:: Task details ::
Comb through the entries for "checkmark" and pull out each line that holds it.

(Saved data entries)
★ ★ ★ ★ ★ ★ ★

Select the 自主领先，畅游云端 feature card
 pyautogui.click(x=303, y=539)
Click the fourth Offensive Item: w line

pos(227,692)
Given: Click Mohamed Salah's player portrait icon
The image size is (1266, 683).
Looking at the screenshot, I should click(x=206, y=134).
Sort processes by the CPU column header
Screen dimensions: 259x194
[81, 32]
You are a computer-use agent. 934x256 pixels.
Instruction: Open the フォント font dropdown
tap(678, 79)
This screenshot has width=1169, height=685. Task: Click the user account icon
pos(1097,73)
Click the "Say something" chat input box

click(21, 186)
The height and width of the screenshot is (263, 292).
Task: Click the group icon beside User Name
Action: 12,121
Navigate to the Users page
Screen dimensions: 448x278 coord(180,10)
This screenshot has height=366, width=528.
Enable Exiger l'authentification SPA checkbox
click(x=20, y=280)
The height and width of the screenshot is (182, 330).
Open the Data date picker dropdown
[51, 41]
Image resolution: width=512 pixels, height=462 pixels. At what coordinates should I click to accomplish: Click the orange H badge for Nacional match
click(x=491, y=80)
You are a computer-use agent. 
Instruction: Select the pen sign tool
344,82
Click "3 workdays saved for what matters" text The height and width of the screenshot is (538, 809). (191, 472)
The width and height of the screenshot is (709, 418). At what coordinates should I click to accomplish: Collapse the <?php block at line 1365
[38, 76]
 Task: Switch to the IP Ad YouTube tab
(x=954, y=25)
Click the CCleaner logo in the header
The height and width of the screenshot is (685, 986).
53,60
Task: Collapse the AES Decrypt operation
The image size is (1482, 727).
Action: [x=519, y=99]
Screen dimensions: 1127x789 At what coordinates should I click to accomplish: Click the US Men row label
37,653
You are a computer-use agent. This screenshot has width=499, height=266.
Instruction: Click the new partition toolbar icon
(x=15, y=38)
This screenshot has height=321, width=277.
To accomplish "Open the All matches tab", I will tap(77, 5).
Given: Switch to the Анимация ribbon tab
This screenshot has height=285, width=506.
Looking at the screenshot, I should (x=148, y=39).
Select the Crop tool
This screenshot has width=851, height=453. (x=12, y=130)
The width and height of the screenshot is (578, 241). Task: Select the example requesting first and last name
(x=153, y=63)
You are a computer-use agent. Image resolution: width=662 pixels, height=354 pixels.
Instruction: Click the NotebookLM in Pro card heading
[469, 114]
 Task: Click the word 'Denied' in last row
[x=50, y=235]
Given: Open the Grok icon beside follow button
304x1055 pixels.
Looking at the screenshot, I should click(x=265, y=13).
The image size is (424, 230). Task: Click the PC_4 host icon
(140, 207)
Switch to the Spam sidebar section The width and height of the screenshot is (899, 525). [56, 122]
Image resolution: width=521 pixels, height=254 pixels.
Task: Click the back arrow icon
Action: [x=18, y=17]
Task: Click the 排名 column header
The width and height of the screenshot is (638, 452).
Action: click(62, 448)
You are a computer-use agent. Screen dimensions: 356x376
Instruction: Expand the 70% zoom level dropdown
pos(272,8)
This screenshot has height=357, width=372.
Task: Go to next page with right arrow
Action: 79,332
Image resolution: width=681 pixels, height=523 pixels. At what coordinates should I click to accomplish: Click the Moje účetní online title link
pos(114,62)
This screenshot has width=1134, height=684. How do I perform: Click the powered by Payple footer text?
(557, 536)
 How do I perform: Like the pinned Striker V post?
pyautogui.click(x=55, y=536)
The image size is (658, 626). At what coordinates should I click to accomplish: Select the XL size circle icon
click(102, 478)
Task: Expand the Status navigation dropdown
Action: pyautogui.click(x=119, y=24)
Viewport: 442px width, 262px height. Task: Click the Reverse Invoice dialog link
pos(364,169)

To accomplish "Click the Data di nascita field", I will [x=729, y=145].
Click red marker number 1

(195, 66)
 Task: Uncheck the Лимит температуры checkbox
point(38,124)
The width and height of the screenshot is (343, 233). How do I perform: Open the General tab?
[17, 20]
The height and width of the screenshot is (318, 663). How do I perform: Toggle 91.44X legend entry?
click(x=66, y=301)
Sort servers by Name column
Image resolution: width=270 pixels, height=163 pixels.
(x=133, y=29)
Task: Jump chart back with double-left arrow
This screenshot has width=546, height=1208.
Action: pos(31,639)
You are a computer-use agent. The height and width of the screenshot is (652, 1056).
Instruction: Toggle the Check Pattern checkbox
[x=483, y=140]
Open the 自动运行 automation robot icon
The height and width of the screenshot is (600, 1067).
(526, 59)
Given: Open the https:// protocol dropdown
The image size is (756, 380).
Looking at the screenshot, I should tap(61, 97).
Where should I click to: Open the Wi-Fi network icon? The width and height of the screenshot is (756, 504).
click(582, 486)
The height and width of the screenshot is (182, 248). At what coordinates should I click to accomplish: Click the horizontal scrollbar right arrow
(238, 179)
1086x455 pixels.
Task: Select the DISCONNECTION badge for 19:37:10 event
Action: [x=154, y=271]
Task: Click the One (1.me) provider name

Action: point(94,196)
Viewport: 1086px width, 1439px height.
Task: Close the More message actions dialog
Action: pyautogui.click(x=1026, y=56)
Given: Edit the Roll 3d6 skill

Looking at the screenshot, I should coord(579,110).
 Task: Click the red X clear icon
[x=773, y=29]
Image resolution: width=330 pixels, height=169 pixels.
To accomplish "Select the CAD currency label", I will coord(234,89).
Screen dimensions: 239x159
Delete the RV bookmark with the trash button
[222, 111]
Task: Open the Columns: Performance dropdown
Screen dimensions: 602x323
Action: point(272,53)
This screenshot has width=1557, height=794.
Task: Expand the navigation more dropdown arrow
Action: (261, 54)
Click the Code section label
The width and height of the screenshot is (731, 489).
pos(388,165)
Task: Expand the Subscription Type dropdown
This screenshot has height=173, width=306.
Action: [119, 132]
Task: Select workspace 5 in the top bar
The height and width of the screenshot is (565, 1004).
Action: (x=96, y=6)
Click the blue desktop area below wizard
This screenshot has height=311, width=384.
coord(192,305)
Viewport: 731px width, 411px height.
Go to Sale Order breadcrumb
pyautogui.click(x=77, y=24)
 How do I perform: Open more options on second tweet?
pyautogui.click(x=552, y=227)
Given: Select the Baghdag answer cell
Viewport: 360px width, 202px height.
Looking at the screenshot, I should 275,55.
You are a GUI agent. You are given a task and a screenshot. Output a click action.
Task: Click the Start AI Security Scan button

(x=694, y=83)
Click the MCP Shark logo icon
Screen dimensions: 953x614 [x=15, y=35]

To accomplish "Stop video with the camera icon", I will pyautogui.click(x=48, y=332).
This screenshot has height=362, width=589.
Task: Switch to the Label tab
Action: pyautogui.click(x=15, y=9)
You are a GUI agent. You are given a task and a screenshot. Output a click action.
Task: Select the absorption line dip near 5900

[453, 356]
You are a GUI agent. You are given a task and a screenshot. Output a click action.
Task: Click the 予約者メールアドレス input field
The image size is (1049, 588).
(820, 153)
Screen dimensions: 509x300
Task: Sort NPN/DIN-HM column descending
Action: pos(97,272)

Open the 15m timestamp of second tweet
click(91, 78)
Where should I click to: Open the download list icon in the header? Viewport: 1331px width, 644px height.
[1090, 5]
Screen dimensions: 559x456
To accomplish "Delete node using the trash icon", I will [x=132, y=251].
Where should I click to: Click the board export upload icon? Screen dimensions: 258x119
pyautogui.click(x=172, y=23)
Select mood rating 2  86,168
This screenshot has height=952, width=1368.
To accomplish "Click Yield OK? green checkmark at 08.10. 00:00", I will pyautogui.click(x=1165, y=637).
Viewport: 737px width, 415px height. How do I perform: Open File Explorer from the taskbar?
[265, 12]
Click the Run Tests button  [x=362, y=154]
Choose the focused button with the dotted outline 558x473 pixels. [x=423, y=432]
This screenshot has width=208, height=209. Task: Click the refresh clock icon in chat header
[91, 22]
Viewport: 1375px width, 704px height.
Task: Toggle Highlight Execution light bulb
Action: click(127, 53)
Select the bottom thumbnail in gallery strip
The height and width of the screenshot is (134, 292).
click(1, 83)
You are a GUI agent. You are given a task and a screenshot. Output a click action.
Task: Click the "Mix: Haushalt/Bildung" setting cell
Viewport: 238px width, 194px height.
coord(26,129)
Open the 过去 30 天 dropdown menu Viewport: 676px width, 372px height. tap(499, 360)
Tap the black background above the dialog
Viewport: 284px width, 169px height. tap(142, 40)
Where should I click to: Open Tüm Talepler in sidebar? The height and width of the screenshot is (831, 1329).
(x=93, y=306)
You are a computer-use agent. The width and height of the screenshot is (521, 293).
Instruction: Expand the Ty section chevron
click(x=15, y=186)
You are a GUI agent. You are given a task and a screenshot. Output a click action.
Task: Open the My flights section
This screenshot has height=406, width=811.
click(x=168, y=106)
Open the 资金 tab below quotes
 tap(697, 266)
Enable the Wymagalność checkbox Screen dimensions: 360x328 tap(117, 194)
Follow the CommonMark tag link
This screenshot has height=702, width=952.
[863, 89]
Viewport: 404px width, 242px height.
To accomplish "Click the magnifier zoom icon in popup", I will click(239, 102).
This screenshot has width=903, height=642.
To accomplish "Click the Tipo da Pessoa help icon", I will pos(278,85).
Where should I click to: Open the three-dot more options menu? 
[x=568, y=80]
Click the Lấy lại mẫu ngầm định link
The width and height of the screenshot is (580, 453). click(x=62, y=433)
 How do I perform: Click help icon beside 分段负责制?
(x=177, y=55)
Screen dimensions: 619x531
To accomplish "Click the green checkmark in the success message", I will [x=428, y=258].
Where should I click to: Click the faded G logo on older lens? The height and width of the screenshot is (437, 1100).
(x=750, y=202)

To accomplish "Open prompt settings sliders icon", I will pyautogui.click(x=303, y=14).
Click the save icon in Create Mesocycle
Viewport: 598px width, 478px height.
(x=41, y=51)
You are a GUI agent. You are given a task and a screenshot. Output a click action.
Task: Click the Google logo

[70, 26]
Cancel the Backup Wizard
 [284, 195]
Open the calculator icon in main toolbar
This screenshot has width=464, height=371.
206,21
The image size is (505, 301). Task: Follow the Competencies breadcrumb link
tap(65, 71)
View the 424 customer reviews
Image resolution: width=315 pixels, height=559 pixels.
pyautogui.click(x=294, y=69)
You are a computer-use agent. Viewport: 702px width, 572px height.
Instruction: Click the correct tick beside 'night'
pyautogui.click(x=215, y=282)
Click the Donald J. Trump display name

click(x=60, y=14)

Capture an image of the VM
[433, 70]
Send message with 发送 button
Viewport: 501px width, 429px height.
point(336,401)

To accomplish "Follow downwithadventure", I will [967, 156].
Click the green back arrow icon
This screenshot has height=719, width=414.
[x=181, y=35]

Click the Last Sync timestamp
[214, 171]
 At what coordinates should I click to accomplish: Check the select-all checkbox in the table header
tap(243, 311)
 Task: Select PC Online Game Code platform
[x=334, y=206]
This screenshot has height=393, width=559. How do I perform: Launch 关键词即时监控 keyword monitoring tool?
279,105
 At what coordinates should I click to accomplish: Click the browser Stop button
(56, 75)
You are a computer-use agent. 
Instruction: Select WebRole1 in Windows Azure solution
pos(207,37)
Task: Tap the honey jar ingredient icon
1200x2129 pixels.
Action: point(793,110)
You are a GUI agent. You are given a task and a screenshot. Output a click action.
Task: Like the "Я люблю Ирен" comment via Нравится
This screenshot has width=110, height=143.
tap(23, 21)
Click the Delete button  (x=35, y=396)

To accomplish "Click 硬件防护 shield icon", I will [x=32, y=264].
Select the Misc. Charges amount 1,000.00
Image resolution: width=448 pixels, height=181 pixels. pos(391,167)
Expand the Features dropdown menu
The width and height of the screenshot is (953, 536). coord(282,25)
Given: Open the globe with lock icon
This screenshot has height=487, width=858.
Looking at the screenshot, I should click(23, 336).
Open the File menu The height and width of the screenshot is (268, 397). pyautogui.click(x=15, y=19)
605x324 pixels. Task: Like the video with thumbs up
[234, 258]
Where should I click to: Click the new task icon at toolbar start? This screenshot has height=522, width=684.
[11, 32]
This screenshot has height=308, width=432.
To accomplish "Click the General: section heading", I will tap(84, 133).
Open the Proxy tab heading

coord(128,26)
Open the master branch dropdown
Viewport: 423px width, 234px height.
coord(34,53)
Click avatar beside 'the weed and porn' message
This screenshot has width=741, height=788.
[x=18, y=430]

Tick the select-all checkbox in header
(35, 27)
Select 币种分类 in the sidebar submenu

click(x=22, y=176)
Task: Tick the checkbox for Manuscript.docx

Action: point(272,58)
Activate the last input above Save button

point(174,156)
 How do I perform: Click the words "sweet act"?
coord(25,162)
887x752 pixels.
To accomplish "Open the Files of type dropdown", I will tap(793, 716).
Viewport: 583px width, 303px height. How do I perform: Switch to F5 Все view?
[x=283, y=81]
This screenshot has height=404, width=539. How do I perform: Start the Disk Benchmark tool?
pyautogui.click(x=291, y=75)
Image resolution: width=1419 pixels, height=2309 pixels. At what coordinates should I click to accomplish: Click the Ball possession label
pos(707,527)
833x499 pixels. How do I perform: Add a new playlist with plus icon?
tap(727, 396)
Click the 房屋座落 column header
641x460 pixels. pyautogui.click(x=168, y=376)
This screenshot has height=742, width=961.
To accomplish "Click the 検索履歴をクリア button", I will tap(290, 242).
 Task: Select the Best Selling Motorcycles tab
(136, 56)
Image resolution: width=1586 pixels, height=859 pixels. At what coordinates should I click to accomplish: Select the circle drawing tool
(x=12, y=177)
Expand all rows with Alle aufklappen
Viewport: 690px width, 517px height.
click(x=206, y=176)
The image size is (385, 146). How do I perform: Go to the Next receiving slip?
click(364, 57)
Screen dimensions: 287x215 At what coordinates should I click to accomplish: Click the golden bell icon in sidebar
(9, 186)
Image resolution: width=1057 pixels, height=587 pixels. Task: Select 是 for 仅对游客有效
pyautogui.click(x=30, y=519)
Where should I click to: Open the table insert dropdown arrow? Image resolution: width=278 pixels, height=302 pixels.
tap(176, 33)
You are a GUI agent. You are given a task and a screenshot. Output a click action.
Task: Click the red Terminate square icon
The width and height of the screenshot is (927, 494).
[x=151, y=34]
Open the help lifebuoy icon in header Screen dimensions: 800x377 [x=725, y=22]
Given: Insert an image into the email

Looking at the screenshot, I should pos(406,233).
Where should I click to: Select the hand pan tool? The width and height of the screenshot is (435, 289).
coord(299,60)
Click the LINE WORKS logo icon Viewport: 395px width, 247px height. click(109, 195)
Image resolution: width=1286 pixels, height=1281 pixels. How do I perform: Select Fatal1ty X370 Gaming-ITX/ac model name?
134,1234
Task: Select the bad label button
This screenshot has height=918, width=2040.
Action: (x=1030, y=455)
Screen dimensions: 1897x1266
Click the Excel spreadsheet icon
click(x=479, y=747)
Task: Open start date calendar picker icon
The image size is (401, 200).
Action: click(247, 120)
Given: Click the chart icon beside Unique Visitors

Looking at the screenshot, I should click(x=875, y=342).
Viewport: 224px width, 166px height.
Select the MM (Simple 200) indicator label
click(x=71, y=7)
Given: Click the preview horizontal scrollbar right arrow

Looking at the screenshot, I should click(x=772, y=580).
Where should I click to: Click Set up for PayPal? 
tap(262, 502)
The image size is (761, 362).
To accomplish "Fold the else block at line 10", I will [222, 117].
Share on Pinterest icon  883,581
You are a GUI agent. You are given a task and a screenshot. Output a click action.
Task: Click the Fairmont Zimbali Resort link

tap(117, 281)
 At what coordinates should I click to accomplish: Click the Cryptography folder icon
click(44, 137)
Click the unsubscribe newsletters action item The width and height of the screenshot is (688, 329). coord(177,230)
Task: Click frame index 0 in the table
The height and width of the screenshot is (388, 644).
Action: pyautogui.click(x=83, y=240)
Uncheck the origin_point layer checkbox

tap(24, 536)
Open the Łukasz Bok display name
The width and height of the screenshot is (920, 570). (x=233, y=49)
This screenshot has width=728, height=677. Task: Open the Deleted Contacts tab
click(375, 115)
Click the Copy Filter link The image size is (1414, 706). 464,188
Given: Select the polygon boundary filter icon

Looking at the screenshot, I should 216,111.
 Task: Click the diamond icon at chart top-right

★ ★ ★ ★ ★ ★ ★

:: Task output ::
To accomplish "Click Yield OK? green checkmark at 08.10. 00:00", I will pyautogui.click(x=1165, y=637).
To accomplish "Click the green checkmark in the success message", I will [x=428, y=258].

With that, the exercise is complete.